Esta había nacido gravemente comprometida, pues su impulsor, el presidente Wilson, no llegó a conseguir la participación de Estados Unidos, donde afloraba un sentimiento aislacionista. Tampoco se invitó a la URSS, y países derrotados como Alemania y Turquía no fueron admitidos hasta años después.
La Restauración de los Borbones
Los Borbones volvieron a España en 1875. El sistema político que se estableció entonces se conoce como la Restauración. En este sistema, dos partidos políticos, el Conservador y el Liberal, se turnaban en el Gobierno mediante el fraude electoral. Aunque se logró apartar a los militares de la vida política, que habían supuesto un grave problema con Isabel II, el poder político seguía en manos de una oligarquía.
Muchas corrientes políticas, representadas por republicanos, socialistas, nacionalistas vascos y catalanes, se sentían excluidas. Además, la injusticia social propició el auge del anarquismo en el campo andaluz y entre los obreros catalanes.
El desastre del 98 trajo consigo una sensación de fracaso y la percepción, compartida por todos, de que el sistema estaba caduco. El siglo XX comenzaba con ansias de regeneración.

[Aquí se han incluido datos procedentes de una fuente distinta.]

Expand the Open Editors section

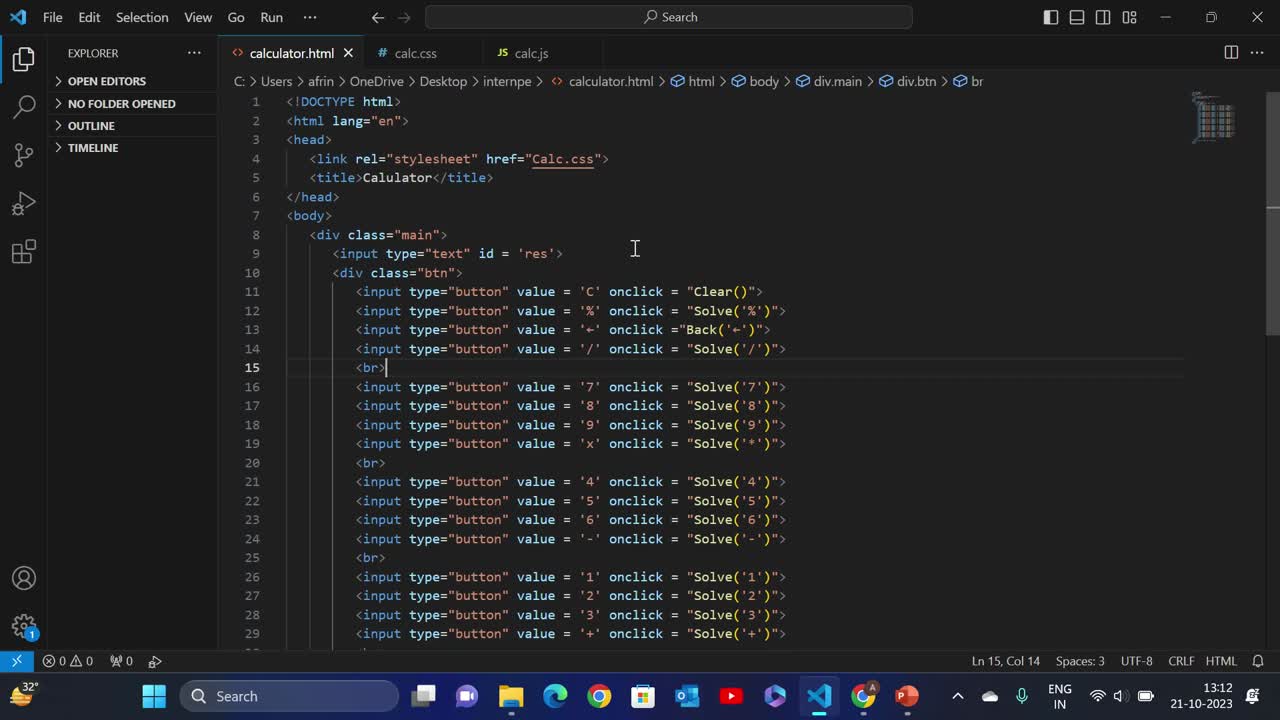[x=106, y=81]
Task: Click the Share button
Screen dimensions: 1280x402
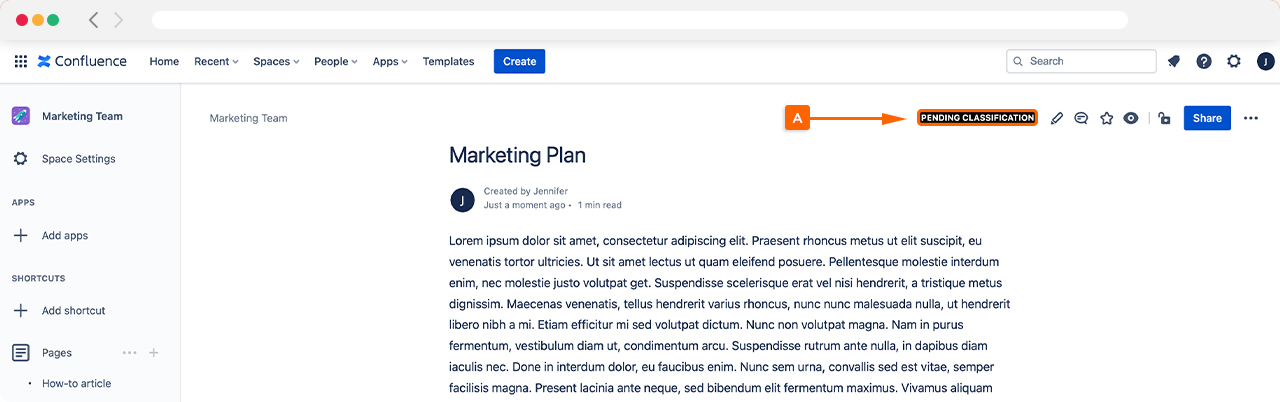Action: click(1207, 118)
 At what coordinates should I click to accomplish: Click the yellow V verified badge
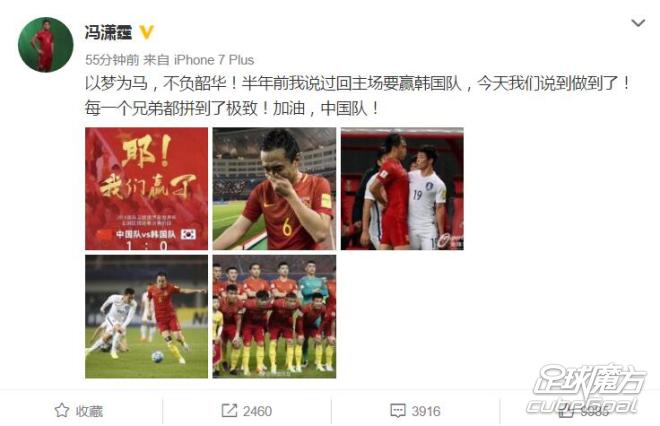point(146,32)
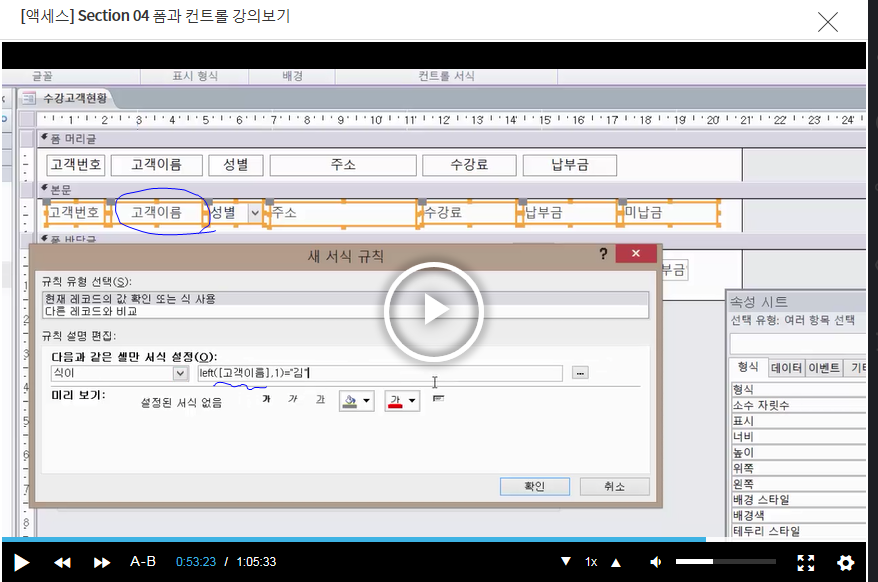Decrease playback speed with down arrow
The width and height of the screenshot is (878, 582).
point(566,562)
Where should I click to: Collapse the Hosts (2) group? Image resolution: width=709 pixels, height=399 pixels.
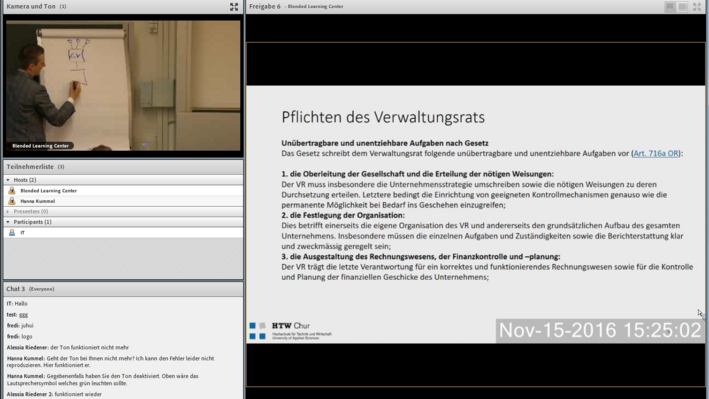point(8,180)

El comienzo del reinado de Alfonso XIII
Alfonso XIII, nacido en 1886, era hijo póstumo, pues su padre, Alfonso XII, había muerto poco antes. Hasta su mayoría de edad en 1902, su madre, María Cristina de Habsburgo, ejerció la regencia.

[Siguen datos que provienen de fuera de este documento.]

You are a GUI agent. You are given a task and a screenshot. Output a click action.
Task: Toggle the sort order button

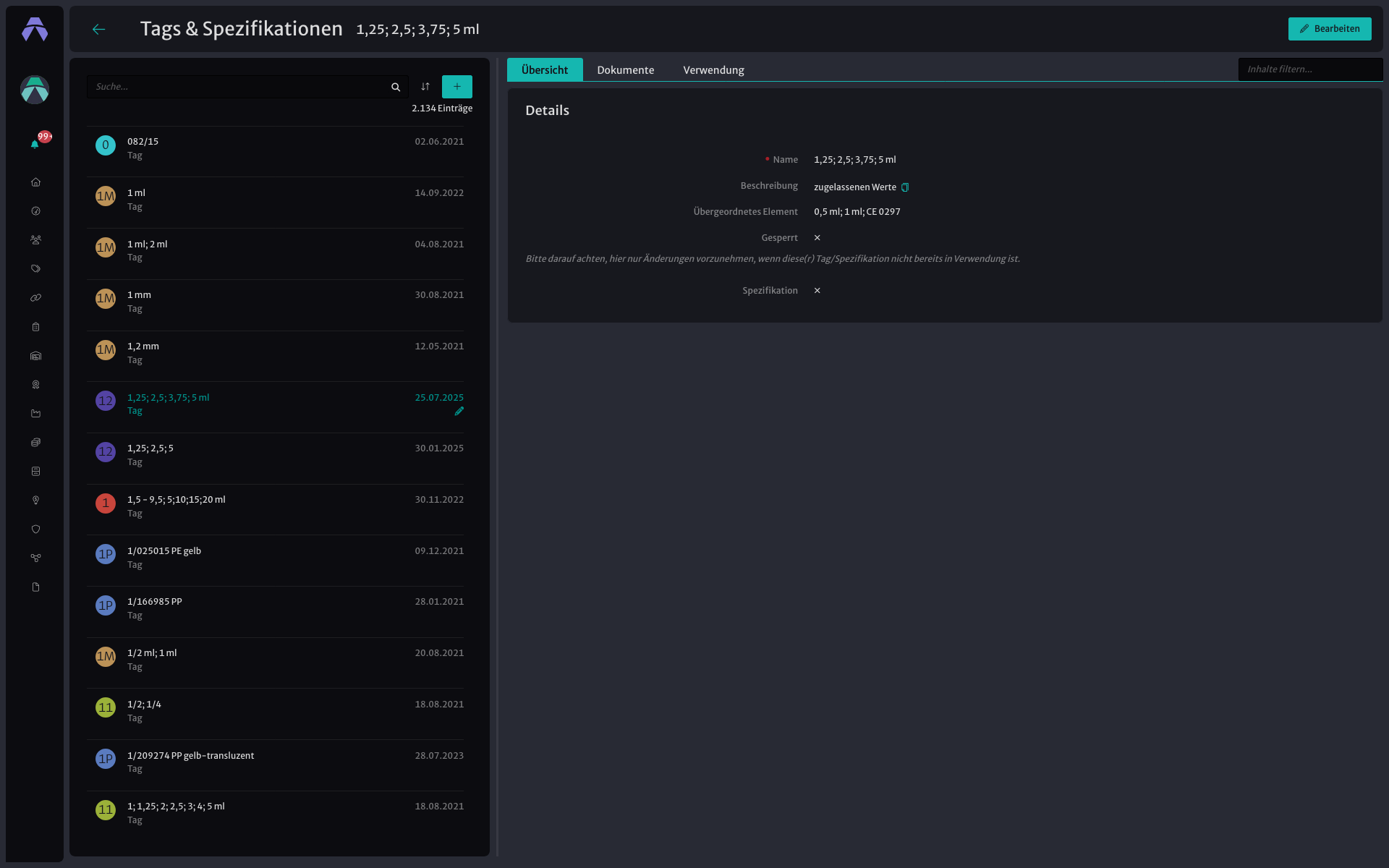pos(425,87)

Hacia 1900, España sufría profundas transformaciones sociales. Las ciudades crecían debido al éxodo rural. Las masas que huían de la miseria del campo buscaban trabajo en la industria y se hacinaban en barrios periféricos. Este proletariado urbano reclamaba condiciones laborales dignas, pero chocaba con la resistencia de las clases acomodadas, que controlaban los resortes del poder.

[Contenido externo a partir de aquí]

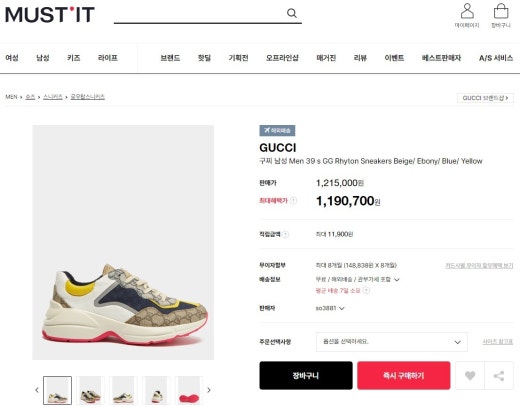Click the heart wishlist icon
Viewport: 520px width, 407px height.
(x=470, y=376)

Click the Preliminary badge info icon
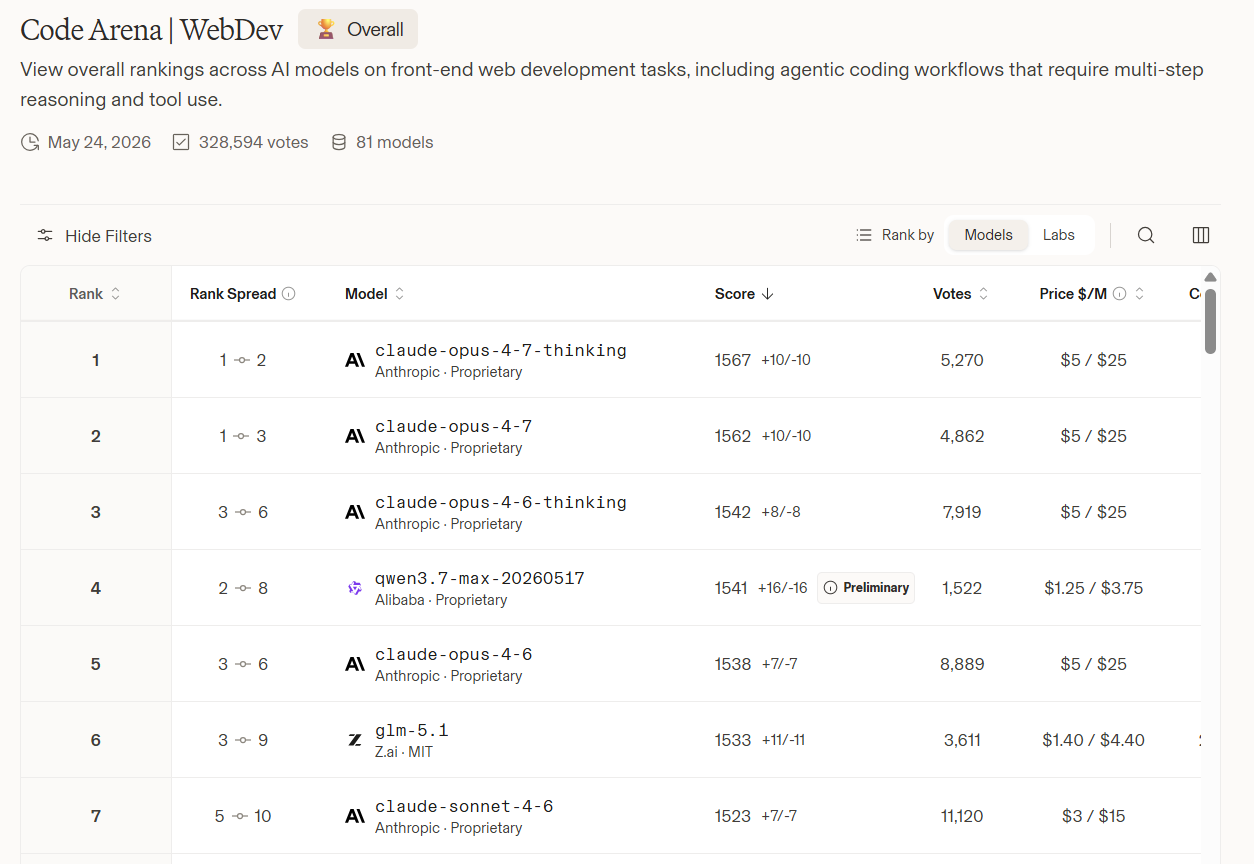[830, 588]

Gran parte de la población era campesina, y sus problemas (jornales miserables, pésimas condiciones de vida, analfabetismo) continuaban sin ser abordados. Algunos políticos emprendieron tímidas reformas, pero sin conseguir regenerar el sistema.
En 1909 estalló un brote revolucionario: la Semana Trágica. Los reservistas catalanes fueron movilizados para reforzar las tropas en Marruecos. Barcelona se llenó de barricadas en protesta por las quintas: los hijos de familias acomodadas evitaban el servicio militar a cambio de una cantidad de dinero, mientras que los trabajadores tenían que luchar. La revuelta sería sofocada de forma sangrienta.